- _Your objective_: Report each line from the listing that the string "Image" appears in.

[[ Supplied information, beginning ]]

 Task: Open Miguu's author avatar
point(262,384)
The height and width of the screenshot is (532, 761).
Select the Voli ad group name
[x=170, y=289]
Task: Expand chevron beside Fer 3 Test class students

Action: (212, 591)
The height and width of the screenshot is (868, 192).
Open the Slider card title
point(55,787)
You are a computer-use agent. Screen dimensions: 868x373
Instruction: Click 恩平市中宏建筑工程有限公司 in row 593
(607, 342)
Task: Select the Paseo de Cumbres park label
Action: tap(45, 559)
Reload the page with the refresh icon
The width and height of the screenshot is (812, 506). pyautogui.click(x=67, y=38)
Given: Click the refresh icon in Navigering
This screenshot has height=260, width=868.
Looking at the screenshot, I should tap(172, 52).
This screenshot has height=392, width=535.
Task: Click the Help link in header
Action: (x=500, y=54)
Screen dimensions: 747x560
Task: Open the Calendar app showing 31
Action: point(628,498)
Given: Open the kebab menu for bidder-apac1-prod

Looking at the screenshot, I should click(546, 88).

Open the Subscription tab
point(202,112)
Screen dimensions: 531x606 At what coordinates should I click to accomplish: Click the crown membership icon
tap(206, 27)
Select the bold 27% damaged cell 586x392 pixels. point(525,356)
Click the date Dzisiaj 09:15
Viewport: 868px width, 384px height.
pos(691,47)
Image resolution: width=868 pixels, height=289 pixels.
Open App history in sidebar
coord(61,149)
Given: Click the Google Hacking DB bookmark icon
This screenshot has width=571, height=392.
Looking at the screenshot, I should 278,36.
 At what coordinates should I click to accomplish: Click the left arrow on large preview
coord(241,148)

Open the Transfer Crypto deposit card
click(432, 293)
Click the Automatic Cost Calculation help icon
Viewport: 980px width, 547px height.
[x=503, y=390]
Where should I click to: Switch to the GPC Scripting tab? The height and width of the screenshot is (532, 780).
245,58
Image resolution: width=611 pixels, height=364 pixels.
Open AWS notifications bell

[[ Supplied information, end ]]

- _Answer for the task_:
Image resolution: width=868 pixels, height=289 pixels.
Image resolution: width=611 pixels, height=364 pixels.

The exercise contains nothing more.